The first place to start is to decide on the version you need. Client or server. If you plan to use the CryptoPro CSP CIPF on the server, buy it right away. A client license will not work. Yes, the price of a server license is several times higher, and in earlier versions it was possible to install a client license on the server, but today client licenses simply cannot be installed on server operating systems, despite the fact that everything worked in the trial (test) period.

GOST R 34.10-2012

Find out if you need support for the new 2012 electronic signature standards. Only supports the electronic signature standard GOST R 34.10-2012 (“Creating a signature” and “Verifying a signature”). The remaining versions of the crypto provider (3.0, 3.6 and 3.9) support GOST 94 and 2001.

Please be informed

The procedure for transition to the national standard GOST R 34.10-2012 in electronic signature tools for information that does not contain state secrets has been determined.

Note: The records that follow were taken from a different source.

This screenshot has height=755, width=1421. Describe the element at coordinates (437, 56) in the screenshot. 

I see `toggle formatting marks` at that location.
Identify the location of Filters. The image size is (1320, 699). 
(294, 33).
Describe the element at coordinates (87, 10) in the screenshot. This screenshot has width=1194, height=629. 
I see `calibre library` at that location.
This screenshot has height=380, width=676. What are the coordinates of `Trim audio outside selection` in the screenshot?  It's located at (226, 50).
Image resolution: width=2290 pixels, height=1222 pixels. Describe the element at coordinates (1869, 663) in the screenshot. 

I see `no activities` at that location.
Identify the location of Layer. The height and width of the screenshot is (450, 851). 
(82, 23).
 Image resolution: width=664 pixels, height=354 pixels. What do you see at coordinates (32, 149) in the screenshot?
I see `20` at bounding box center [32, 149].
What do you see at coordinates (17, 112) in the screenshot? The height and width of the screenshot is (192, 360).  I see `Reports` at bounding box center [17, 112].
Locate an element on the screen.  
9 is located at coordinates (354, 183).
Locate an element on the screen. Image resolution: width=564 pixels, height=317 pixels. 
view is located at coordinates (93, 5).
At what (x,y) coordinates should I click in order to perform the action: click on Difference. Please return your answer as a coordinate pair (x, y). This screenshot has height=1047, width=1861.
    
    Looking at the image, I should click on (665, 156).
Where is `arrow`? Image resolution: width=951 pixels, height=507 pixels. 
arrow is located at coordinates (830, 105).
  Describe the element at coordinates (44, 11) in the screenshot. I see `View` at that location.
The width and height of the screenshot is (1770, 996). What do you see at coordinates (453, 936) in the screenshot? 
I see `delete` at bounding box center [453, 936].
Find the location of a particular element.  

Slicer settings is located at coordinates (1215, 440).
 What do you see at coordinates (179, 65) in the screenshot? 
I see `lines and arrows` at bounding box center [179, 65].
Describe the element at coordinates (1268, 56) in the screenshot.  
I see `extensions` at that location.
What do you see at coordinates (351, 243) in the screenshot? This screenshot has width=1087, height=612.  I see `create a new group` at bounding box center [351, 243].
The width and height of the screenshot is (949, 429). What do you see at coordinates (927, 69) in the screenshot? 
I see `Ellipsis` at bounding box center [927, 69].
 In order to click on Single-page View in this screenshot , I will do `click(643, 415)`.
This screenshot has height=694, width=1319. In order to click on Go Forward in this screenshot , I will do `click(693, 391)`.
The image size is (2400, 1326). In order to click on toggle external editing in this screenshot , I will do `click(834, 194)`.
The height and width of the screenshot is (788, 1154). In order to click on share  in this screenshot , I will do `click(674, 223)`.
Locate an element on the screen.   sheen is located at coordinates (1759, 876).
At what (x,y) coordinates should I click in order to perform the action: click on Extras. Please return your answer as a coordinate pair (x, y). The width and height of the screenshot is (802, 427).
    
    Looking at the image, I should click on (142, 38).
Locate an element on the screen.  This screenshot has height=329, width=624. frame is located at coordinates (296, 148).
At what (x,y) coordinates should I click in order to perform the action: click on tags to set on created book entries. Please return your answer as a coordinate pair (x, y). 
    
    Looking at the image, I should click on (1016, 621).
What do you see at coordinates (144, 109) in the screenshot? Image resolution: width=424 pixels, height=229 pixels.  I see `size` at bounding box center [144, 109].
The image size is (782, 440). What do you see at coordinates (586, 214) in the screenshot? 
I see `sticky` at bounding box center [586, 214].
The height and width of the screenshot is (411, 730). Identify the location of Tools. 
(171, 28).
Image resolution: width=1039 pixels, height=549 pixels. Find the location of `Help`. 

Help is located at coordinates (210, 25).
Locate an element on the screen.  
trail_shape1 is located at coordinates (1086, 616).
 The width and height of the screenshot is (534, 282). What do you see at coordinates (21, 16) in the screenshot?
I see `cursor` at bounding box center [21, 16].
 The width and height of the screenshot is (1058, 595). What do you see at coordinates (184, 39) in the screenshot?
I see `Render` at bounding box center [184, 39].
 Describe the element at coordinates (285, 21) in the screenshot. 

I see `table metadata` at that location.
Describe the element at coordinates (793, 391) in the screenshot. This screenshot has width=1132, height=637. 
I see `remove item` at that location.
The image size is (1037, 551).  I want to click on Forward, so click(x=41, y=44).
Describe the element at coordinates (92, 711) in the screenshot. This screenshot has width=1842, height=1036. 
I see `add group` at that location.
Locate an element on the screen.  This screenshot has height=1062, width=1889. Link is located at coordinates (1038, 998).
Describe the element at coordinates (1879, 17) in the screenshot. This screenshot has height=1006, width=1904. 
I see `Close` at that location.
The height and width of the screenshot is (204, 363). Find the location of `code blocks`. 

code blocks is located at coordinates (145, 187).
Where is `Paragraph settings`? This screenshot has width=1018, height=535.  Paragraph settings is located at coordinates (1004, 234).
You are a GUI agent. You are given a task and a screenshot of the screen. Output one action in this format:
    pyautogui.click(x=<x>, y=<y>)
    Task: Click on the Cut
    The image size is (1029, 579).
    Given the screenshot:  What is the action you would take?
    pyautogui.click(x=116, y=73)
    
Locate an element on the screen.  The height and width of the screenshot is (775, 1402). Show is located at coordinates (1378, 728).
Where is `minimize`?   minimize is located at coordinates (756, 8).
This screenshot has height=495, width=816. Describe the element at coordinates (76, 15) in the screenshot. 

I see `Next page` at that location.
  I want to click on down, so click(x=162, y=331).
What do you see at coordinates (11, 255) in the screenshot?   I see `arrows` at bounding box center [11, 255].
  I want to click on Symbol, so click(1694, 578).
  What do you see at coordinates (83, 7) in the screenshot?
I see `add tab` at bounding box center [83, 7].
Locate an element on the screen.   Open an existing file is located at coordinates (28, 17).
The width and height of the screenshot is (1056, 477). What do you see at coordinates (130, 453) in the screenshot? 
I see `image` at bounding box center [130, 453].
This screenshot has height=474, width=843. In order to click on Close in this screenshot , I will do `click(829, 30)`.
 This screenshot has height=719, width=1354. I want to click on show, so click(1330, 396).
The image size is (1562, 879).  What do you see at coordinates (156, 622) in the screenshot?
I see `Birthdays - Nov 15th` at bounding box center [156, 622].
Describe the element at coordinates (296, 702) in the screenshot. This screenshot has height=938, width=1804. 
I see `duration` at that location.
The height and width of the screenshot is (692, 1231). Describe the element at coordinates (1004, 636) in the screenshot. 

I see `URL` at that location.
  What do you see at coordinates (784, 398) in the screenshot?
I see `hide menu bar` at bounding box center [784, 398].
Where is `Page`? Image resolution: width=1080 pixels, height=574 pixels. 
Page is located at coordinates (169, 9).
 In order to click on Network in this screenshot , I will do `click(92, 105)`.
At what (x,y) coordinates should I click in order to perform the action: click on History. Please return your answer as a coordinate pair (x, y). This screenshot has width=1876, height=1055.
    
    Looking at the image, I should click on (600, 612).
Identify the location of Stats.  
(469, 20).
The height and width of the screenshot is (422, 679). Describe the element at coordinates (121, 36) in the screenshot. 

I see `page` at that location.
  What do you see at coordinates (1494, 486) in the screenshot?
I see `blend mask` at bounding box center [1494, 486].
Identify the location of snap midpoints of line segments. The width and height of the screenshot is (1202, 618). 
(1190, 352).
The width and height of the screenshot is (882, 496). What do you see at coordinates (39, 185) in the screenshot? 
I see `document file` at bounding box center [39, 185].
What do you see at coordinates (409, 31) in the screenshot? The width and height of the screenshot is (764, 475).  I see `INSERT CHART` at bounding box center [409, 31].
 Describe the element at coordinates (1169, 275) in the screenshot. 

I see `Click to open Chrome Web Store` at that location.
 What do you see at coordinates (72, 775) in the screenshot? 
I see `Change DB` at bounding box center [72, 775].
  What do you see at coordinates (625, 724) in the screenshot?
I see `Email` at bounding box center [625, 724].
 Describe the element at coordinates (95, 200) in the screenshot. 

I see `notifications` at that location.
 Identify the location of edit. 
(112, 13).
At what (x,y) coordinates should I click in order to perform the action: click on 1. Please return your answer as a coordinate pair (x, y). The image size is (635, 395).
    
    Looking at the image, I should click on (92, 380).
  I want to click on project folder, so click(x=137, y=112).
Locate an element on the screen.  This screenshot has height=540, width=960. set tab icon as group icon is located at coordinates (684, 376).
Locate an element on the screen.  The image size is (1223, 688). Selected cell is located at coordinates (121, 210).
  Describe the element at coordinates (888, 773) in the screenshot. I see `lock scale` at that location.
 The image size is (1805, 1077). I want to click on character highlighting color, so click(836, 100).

From the document of the FSB of Russia No. 149/7/1/3-58 dated January 31, 2014 “On the procedure for transition to the use of new digital signature standards and hashing functions,” we learn that after December 31, 2019, it will be unacceptable to use GOST R 34.10 to create an electronic signature -2001.

FSB Certificate

In many information systems (especially government ones), one of the main and mandatory requirements is the presence of an FSB certificate of conformity for the software. On this moment Versions 3.6 and 4.0 are certified.

The CryptoPro CSP 4.0 version has FSB certificates for protection classes and for operating systems from Windows Vista to Windows 10.

CryptoPro CSP 3.9 R2 CryptoPro CSP 4.0 R2 supporting work in Windows 10 today received a positive conclusion from the FSB.

Windows or Unix

If you choose version 3.6, then you need to decide which one operating system The software will be installed - on Windows or Unix-like. This division is only available in versions of CryptoPro CSP 3.6 and earlier. If you purchase the or version, then it does not matter which operating system you plan to install it on - Windows or Unix-like.